We verify these BigQuery results by calculating the same chi-squared statistic using the SciPy package. Comparing the SciPy p-values and statistics to those of the BigQuery-derived results confirms that they are identical.

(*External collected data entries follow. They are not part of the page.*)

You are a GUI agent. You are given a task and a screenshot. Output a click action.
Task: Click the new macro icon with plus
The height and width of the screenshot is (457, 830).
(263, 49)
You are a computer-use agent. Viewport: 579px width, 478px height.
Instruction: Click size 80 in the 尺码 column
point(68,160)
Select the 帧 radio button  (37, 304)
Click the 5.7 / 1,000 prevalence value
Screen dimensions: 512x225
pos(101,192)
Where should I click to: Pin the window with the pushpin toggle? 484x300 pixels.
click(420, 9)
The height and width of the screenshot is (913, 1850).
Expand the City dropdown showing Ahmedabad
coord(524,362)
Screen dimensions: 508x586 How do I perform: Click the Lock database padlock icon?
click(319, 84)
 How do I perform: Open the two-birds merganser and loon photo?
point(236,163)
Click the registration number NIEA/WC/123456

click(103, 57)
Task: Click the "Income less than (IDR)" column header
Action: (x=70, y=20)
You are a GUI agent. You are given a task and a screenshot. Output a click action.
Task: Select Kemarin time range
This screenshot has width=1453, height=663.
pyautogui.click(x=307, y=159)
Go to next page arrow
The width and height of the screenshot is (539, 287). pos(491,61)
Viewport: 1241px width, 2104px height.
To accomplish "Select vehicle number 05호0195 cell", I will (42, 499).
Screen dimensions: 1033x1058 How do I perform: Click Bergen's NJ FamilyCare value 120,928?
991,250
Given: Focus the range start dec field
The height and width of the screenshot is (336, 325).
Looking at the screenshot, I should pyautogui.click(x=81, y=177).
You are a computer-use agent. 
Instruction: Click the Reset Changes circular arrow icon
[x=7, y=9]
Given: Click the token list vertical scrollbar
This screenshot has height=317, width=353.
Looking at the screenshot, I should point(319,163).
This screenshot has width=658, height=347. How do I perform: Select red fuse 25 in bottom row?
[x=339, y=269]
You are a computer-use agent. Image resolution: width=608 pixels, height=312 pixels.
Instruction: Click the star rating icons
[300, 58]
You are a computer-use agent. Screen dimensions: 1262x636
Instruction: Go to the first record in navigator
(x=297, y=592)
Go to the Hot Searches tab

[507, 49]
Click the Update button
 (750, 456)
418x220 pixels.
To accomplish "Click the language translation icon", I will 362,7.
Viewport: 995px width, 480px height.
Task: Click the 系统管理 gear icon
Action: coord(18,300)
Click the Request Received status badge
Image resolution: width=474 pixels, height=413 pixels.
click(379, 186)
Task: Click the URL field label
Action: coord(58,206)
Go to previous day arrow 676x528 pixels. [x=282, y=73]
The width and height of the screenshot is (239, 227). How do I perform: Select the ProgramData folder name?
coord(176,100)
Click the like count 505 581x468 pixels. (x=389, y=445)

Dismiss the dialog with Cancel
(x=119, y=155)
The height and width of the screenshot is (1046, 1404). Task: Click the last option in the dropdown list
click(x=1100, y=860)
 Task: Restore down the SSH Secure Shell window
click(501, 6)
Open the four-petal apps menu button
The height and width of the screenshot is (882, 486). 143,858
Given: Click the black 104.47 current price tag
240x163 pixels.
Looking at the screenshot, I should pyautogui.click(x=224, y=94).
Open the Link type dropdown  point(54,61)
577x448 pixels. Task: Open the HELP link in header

# extract observed values from bigquery result
observed = chi_squared_pathways[[
'in_target_in_pathway',
'in_target_not_pathway',
'not_target_in_pathway',
'not_target_not_pathway'
]]
# calculate the chi-squared statistic using the scipy stats package
chi2_stat = []
chi2_pvalue = []
for index, row in observed.iterrows():
stat, pvalue, _, _ = stats.chi2_contingency(
np.reshape(np.matrix(row), (2,2)), correction=True
)
chi2_stat.append(stat)
chi2_pvalue.append(pvalue)
# add columns to the original data frame
chi_squared_pathways['scipy_stat'] = chi2_stat
chi_squared_pathways['scipy_p_value'] = chi2_pvalue
# display the updated data frame
chi_squared_pathways
in_target_in_pathway | in_target_not_pathway | not_target_in_pathway | not_target_not_pathway | chi_squared_stat | stable_id | name | p_value | scipy_stat | scipy_p_value | |
---|---|---|---|---|---|---|---|---|---|---|
0 | 3 | 18 | 3 | 678 | 31.192658 | R-HSA-195399 | VEGF binds to VEGFR leading to receptor dimeri... | 2.336481e-08 | 31.192658 | 2.336481e-08 |
1 | 2 | 19 | 1 | 680 | 22.942602 | R-HSA-194306 | Neurophilin interactions with VEGF and VEGFR | 1.669114e-06 | 22.942602 | 1.669114e-06 |
2 | 4 | 17 | 14 | 667 | 17.232611 | R-HSA-2219530 | Constitutive Signaling by Aberrant PI3K in Cancer | 3.307106e-05 | 17.232611 | 3.307106e-05 |
3 | 2 | 19 | 2 | 679 | 16.508319 | R-HSA-525793 | Myogenesis | 4.843709e-05 | 16.508319 | 4.843709e-05 |
4 | 2 | 19 | 4 | 677 | 10.101124 | R-HSA-5674499 | Negative feedback regulation of MAPK pathway | 1.481790e-03 | 10.101124 | 1.481790e-03 |
... | ... | ... | ... | ... | ... | ... | ... | ... | ... | ... |
62 | 1 | 20 | 12 | 669 | 0.033342 | R-HSA-1989781 | PPARA activates gene expression | 8.551126e-01 | 0.033342 | 8.551126e-01 |
63 | 1 | 20 | 12 | 669 | 0.033342 | R-HSA-2644606 | Constitutive Signaling by NOTCH1 PEST Domain M... | 8.551126e-01 | 0.033342 | 8.551126e-01 |
64 | 1 | 20 | 12 | 669 | 0.033342 | R-HSA-2894862 | Constitutive Signaling by NOTCH1 HD+PEST Domai... | 8.551126e-01 | 0.033342 | 8.551126e-01 |
65 | 1 | 20 | 20 | 661 | 0.027803 | R-HSA-8939236 | RUNX1 regulates transcription of genes involve... | 8.675732e-01 | 0.027803 | 8.675732e-01 |
66 | 1 | 20 | 19 | 662 | 0.017134 | R-HSA-2559580 | Oxidative Stress Induced Senescence | 8.958574e-01 | 0.017134 | 8.958574e-01 |
67 rows × 10 columns
This notebook demonstrated an integrated analysis of the Targetome and Reactome BigQuery datasets for identification of drug targets, identification of cancer pathways targeted by a drug, and pathway enrichment analysis using a chi-squared statistic.